A pagina 146 nella tavola 13.4 L'intestazione è "Spese della PA in % del PIL" e sul 2010 c'è 11,1. Continuando nella tabella vedo varie voci tipo "prestazioni sociali in natura o in denaro. Può essere che il numero che pensi tu includa oltra agli stipendi tali erogazioni. In tal caso i conti tornano perchè  c'è un altro 23,2% avremmo e avremmo quindi  11,1+23,2=34,3 che è vicino al 60% di 51,2 che il totale spese della PA sul PIL.

Poi dovresti raffinare il dato: quello che dai come incremento degli stipendi degli statali è una media, ma non mi risulta che gli insegnanti (che sono la maggior parte dei dipendenti pubblici) siano in grado di subire tali decurtazioni, e gli stipendi degli statali al di sopra dei 50.000 € sono già stati "colpiti" dalla manovra (ti hanno preceduto, ma se li sono presi per pagarsi altre cose ).
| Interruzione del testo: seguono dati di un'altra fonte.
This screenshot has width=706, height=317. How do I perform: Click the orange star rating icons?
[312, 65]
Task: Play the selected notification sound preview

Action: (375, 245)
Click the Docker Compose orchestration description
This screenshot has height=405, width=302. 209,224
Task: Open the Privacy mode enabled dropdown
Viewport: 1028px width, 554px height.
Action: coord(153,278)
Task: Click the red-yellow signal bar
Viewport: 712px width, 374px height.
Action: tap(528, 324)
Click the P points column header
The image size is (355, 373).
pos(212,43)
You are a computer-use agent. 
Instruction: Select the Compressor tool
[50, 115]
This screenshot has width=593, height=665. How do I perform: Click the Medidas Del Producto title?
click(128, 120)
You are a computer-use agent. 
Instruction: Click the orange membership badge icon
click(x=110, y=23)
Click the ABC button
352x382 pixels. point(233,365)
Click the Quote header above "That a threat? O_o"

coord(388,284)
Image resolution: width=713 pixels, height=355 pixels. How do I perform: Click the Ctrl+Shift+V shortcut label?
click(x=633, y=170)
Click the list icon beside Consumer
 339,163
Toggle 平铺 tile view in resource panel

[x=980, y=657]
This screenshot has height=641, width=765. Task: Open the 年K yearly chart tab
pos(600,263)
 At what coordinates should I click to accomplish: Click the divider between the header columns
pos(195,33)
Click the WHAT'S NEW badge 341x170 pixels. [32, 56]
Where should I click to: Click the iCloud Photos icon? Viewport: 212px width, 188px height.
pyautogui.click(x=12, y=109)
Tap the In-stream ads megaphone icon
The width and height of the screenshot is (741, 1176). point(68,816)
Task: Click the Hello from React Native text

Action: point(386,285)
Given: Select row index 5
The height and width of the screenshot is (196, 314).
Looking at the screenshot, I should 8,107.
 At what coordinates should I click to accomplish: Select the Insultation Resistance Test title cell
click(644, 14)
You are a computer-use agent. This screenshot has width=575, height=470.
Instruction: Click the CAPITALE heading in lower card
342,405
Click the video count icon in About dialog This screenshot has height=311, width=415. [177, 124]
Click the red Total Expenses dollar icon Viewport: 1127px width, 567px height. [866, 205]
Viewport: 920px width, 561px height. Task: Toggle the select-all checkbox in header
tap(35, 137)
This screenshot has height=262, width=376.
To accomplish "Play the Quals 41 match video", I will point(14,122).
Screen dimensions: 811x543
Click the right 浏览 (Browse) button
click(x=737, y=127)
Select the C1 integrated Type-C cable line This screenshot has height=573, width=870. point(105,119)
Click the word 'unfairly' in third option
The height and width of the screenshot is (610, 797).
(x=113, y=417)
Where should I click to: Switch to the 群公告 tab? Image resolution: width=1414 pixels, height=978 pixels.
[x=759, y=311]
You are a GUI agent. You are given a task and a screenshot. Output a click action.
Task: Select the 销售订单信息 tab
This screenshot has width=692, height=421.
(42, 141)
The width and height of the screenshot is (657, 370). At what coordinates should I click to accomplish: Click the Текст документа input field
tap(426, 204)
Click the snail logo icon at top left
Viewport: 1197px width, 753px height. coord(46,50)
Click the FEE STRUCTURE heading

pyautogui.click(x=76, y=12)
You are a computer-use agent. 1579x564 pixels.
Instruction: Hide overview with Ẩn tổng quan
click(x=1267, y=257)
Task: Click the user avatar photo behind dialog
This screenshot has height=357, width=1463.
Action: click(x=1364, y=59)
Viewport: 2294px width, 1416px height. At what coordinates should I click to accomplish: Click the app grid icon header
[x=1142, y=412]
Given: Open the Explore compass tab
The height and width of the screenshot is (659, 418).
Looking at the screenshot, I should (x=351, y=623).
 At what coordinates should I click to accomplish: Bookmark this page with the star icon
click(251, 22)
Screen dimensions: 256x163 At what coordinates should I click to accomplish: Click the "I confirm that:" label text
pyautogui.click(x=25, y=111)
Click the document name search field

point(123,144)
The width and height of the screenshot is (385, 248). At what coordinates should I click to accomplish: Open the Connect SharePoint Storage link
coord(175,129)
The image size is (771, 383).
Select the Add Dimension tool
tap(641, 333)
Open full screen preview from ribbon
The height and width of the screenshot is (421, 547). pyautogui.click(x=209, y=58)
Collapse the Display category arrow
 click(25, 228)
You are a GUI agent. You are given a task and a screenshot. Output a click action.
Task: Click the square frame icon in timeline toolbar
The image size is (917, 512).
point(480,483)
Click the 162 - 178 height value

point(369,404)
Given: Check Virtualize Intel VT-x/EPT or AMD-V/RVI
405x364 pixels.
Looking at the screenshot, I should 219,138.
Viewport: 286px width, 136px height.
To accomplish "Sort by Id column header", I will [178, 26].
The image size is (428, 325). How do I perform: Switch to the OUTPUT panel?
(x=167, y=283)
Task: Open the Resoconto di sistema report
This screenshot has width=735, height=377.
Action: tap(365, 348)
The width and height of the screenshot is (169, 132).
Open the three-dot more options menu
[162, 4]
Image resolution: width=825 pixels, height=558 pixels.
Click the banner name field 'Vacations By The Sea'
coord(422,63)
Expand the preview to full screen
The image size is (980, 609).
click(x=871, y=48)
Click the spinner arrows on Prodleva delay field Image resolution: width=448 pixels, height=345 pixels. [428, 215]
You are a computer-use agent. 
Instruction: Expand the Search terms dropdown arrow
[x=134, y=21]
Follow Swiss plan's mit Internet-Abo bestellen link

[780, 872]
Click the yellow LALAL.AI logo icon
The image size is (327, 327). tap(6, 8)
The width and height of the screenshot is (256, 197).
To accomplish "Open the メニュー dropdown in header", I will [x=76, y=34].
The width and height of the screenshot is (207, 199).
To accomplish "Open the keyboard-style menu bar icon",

Il mio punto è esattamente quello! Proprio perchè insegnanti, infermieri e altri dipendenti pubblici non parassiti NON hanno ottenuto un aumento salariale superiore alla media NON verrebbero colpiti dal provvedimento. Anzi, essendo loro lavoratori dipendenti beccherebbero la riduzione.

In sintesi l'idea è togliere a quei signori della PA centrale che hanno visto crescere in modo spropositato i propri salari in questi anni (idea peraltro presa dal post di Michele, io suggerisco solo un modo di impiegare quei fondi) per ridurre le imposte ai lavoratori dipendenti e quindi anche a quelli pubblici che non hanno beneficiato dell'aumento extra.

Non disponendo dello spacato ho lavorato sulle medie: se in media 3,7k è l'eccesso, considerato che molti disgraziati non hanno beneficiato di questo aumento, il taglio per i pochi fortunati sarebbe più alto.